(Your goal): Each line of the listing that contains "width" should be found and copied.

(Supplied records):
+ + + + +
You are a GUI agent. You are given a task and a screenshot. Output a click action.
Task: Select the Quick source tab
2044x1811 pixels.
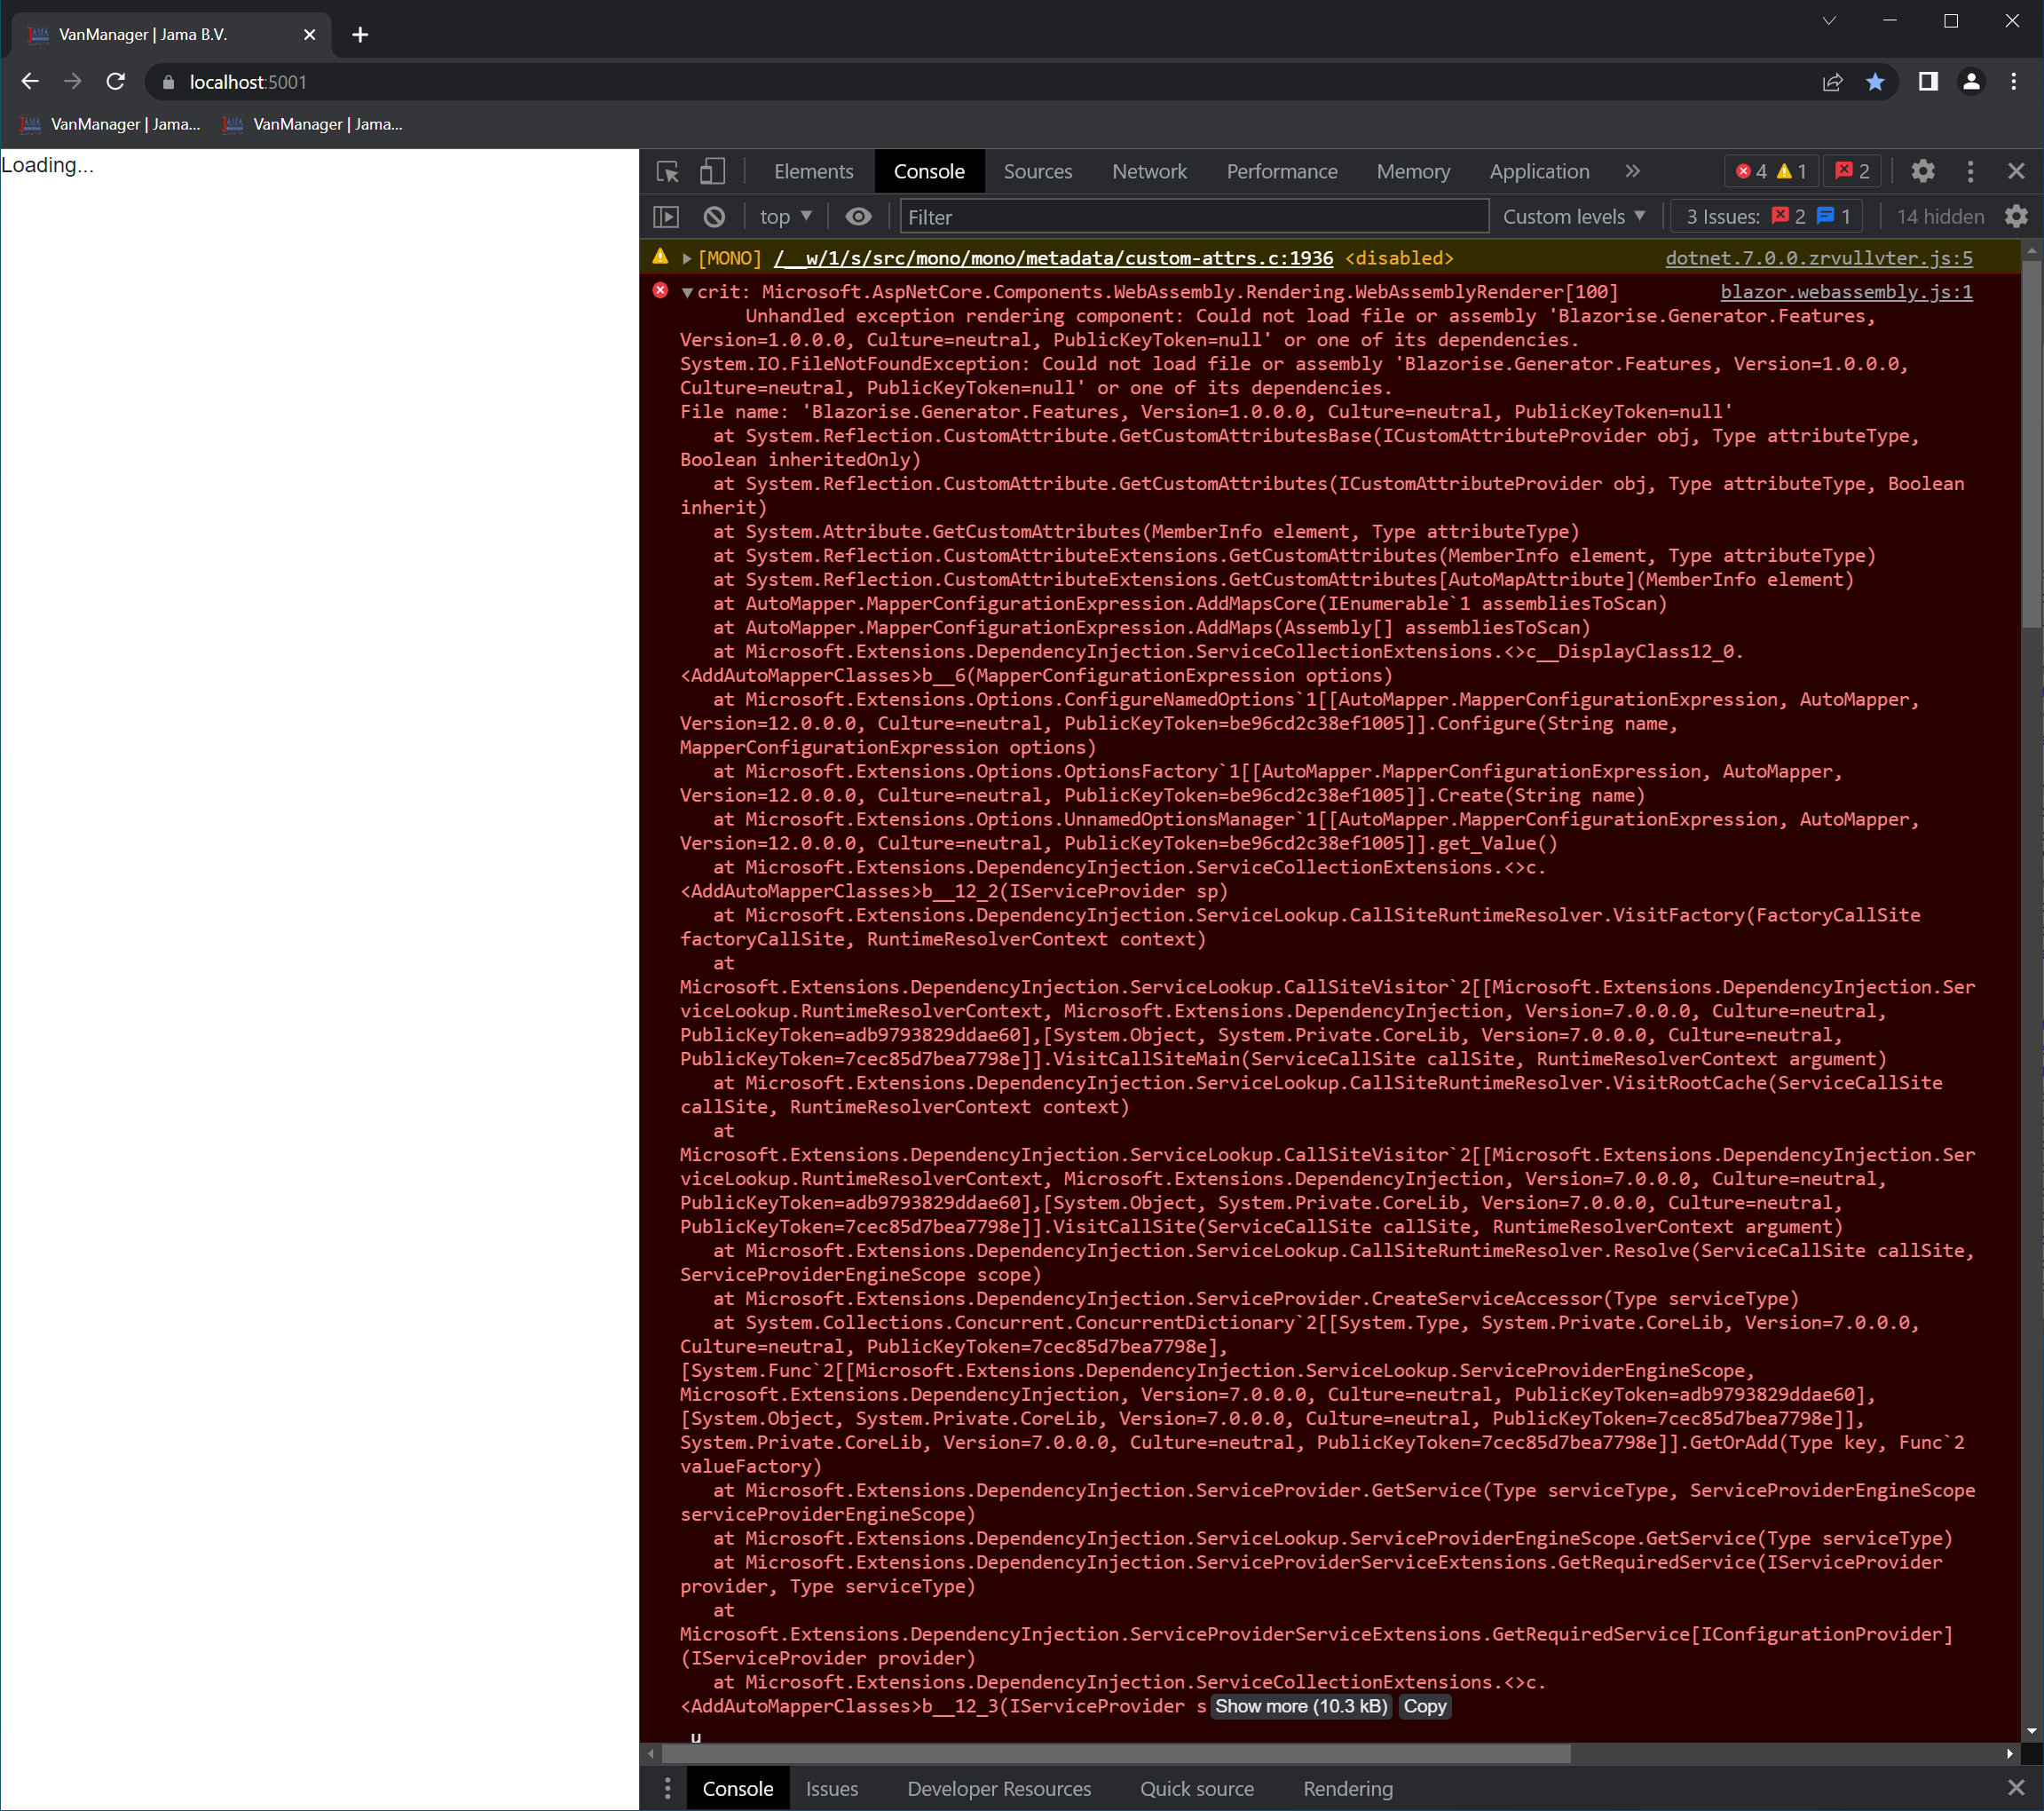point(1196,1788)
+ + + + +
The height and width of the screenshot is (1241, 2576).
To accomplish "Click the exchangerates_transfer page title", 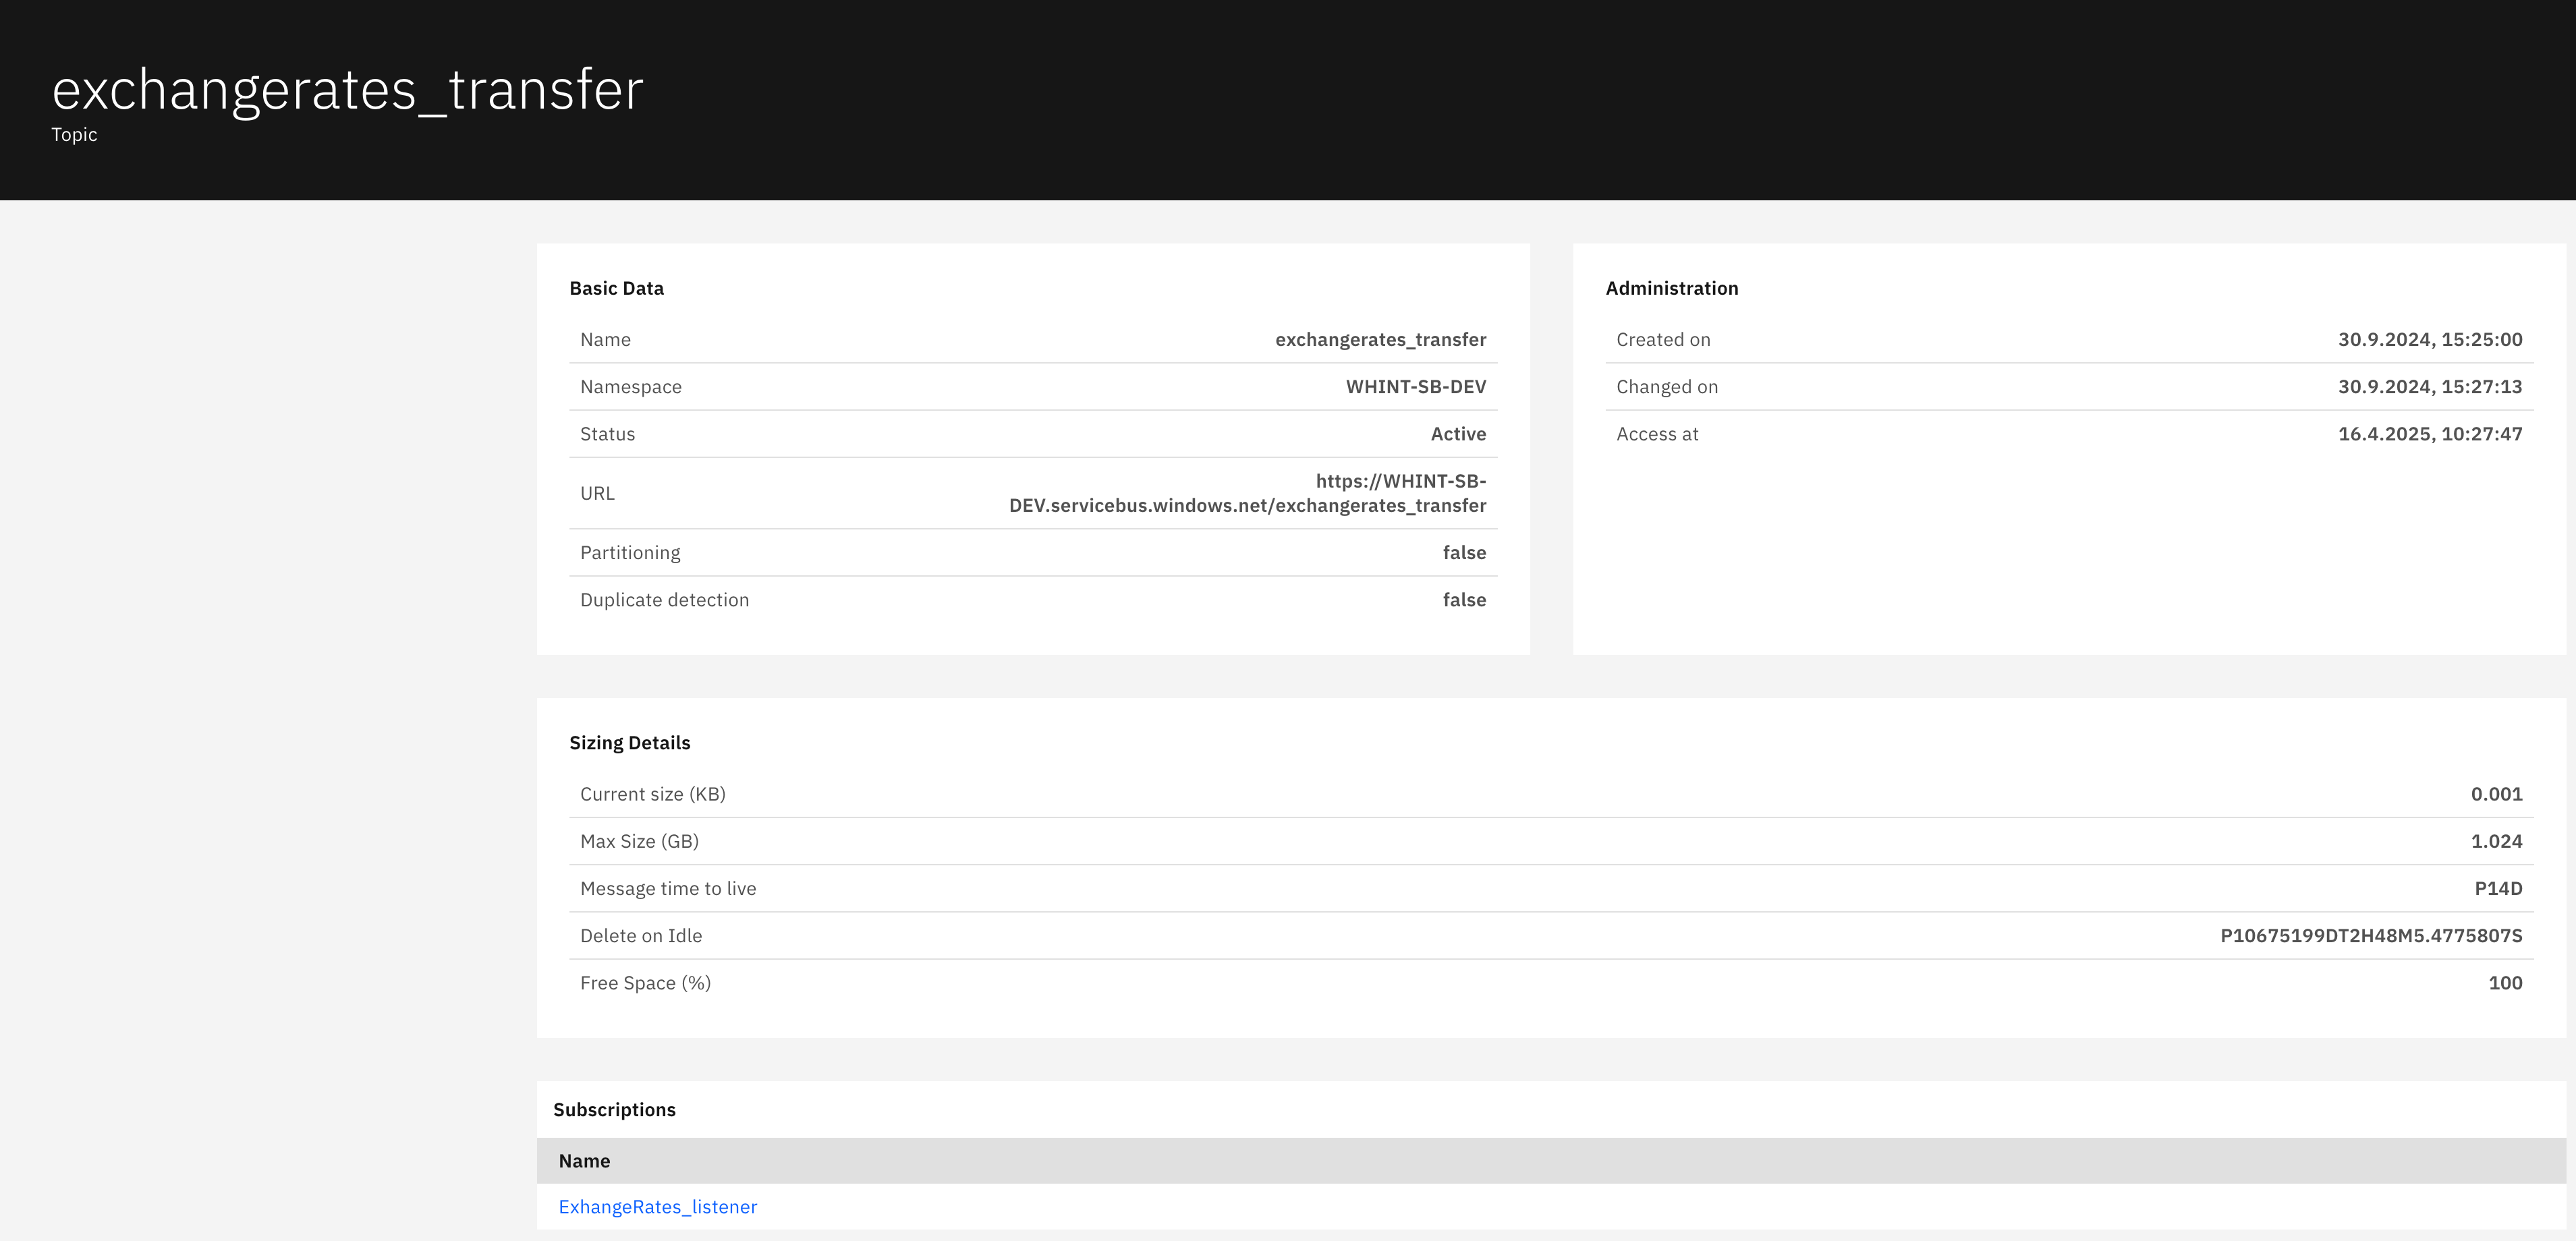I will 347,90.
+ + + + +
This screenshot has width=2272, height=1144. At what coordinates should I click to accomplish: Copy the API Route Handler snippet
+ + + + +
(Task answer):
The height and width of the screenshot is (1241, 2576).
This screenshot has width=2272, height=1144. At what coordinates should I click to accomplish: Copy the API Route Handler snippet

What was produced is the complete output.